# Written request:
Reproduce the material below, substituting "interface agent" for every occurrence of "GUI agent" and leaving everything else unchanged.

# Record excerpts:
-=-=-=-=-
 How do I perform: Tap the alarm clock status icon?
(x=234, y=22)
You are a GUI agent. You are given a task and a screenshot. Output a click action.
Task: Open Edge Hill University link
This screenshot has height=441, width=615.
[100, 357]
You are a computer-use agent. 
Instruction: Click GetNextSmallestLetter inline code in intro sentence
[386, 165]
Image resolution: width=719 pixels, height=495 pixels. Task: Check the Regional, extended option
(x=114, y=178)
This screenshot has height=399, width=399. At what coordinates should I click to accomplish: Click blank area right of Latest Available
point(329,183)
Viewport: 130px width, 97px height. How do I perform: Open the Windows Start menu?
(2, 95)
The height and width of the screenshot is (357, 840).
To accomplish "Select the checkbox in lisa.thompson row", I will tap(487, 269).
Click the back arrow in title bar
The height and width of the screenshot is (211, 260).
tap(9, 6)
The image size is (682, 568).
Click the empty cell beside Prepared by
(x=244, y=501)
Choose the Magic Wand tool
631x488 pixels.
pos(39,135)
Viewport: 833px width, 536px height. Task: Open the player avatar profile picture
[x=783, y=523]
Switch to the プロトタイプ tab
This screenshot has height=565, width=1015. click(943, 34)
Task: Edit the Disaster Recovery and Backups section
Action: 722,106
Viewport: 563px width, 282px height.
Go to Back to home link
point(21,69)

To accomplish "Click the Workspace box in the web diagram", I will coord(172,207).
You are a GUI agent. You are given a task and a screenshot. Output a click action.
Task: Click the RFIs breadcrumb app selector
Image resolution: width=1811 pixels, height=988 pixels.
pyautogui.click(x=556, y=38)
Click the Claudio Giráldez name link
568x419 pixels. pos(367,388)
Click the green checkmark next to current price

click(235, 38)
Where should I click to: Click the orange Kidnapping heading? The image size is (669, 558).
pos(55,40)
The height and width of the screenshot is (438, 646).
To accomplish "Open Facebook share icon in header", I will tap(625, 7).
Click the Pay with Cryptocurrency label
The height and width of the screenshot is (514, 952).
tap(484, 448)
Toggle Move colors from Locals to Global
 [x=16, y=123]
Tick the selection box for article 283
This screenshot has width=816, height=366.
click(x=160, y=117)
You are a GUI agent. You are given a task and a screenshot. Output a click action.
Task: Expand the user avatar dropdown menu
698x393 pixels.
-=-=-=-=-
# Worked answer:
 How do I perform: Tap the alarm clock status icon?
(x=234, y=22)
You are a interface agent. You are given a task and a screenshot. Output a click action.
Task: Open Edge Hill University link
This screenshot has height=441, width=615.
[100, 357]
You are a computer-use agent. 
Instruction: Click GetNextSmallestLetter inline code in intro sentence
[386, 165]
Image resolution: width=719 pixels, height=495 pixels. Task: Check the Regional, extended option
(x=114, y=178)
This screenshot has height=399, width=399. At what coordinates should I click to accomplish: Click blank area right of Latest Available
point(329,183)
Viewport: 130px width, 97px height. How do I perform: Open the Windows Start menu?
(2, 95)
The height and width of the screenshot is (357, 840).
To accomplish "Select the checkbox in lisa.thompson row", I will tap(487, 269).
Click the back arrow in title bar
The height and width of the screenshot is (211, 260).
tap(9, 6)
The image size is (682, 568).
Click the empty cell beside Prepared by
(x=244, y=501)
Choose the Magic Wand tool
631x488 pixels.
pos(39,135)
Viewport: 833px width, 536px height. Task: Open the player avatar profile picture
[x=783, y=523]
Switch to the プロトタイプ tab
This screenshot has height=565, width=1015. click(943, 34)
Task: Edit the Disaster Recovery and Backups section
Action: 722,106
Viewport: 563px width, 282px height.
Go to Back to home link
point(21,69)

To accomplish "Click the Workspace box in the web diagram", I will coord(172,207).
You are a interface agent. You are given a task and a screenshot. Output a click action.
Task: Click the RFIs breadcrumb app selector
Image resolution: width=1811 pixels, height=988 pixels.
pyautogui.click(x=556, y=38)
Click the Claudio Giráldez name link
568x419 pixels. pos(367,388)
Click the green checkmark next to current price

click(235, 38)
Where should I click to: Click the orange Kidnapping heading? The image size is (669, 558).
pos(55,40)
The height and width of the screenshot is (438, 646).
To accomplish "Open Facebook share icon in header", I will tap(625, 7).
Click the Pay with Cryptocurrency label
The height and width of the screenshot is (514, 952).
tap(484, 448)
Toggle Move colors from Locals to Global
 [x=16, y=123]
Tick the selection box for article 283
This screenshot has width=816, height=366.
click(x=160, y=117)
You are a interface agent. You are given a task and a screenshot. Output a click action.
Task: Expand the user avatar dropdown menu
698x393 pixels.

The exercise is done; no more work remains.